## LO QUE HARÁS
1. Responde, según el texto sobre voluntad y deseo:
(a) ¿En qué lugar se celebró el encuentro?
(b) ¿En qué fecha se celebró?
(c) Según Krishnamurti, ¿qué naturalezas debe comprender uno para entender la cuestión a fondo?
2. Copia todas las preguntas que formula el interlocutor en su primera intervención del texto sobre voluntad y deseo.
3. Prosigue el texto sobre voluntad y deseo a partir de su última oración.

## TEXTO PARA LEER
Segunda Parte - Preguntas y Respuestas

Voluntad y Deseo

Saanen, Suiza, 23 de julio de 1980

Interlocutor: Sin la operación del deseo y la voluntad, ¿cómo puede uno avanzar en la dirección del conocimiento propio? ¿Acaso la urgencia misma de cambiar no forma parte del movimiento del deseo? ¿Cuál es la naturaleza del primer paso?

Krishnamurti: Para comprender esta cuestión, no sólo de manera superficial sino profundamente, debe uno comprender la naturaleza del deseo y de la voluntad y también la naturaleza del conocimiento propio. El interlocutor pregunta: “Si uno no tiene el impulso, que es parte del deseo y la voluntad, ¿cómo puede tener lugar el florecimiento que se da en el conocimiento propio?”

## LÍNEAS DE DATOS
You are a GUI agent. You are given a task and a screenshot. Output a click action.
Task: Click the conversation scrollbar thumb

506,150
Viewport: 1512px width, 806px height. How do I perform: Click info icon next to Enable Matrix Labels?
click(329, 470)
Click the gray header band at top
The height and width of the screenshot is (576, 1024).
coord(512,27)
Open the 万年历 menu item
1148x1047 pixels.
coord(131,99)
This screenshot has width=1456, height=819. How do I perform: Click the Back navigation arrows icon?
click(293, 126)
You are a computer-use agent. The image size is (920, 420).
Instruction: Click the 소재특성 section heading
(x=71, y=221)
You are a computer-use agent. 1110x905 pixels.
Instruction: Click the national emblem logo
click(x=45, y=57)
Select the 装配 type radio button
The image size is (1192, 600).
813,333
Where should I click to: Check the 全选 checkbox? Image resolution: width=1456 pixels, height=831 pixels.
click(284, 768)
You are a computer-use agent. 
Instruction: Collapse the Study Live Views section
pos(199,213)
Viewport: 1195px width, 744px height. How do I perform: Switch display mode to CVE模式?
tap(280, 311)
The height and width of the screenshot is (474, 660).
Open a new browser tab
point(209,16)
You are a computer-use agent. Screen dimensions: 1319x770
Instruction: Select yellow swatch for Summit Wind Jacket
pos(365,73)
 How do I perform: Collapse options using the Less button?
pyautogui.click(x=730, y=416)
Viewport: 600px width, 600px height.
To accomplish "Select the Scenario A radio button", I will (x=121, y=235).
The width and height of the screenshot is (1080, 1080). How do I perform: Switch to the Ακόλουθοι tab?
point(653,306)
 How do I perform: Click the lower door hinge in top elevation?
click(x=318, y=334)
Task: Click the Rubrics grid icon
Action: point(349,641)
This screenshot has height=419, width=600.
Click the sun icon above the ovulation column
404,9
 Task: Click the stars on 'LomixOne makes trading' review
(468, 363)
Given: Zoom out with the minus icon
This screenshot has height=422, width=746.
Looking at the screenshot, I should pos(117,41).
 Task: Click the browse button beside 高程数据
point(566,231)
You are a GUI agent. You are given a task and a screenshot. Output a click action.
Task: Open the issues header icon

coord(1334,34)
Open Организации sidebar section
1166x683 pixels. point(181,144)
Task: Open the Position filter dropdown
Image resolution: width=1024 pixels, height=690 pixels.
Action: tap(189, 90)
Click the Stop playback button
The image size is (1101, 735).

## RESPUESTAS EN ORDEN
1.
(a) En Saanen, Suiza.
(b) El 23 de julio de 1980.
(c) La naturaleza del deseo y de la voluntad, y también la naturaleza del conocimiento propio.

2.
- Sin la operación del deseo y la voluntad, ¿cómo puede uno avanzar en la dirección del conocimiento propio?
- ¿Acaso la urgencia misma de cambiar no forma parte del movimiento del deseo?
- ¿Cuál es la naturaleza del primer paso?

3.
¿Qué relación hay entre el deseo y la voluntad? ¿Cómo surge el deseo? Primero están las sensaciones visuales y táctiles; después el pensamiento crea una imagen sobre la base de esas sensaciones y así nace el deseo. Uno puede ver esto por sí mismo cuando en la vidriera de una tienda mira una camisa o un traje; al entrar a la tienda y tocar el material, surge la sensación táctil y entonces el pensamiento dice: “¡Qué lindo sería tener este traje!”. El pensamiento crea la imagen de uno poniéndose el traje y, en ese momento, aparece el deseo. Este es el movimiento: percepción, contacto, sensación ‑todo muy natural y sano-, y entonces el pensamiento se apodera de la sensación, crea una imagen y ha nacido el deseo. La voluntad es la suma del deseo, el fortalecimiento del deseo, el impulso de lograr, de expresar el propio deseo y de adquirir; ésa es la operación del deseo reforzado por la voluntad.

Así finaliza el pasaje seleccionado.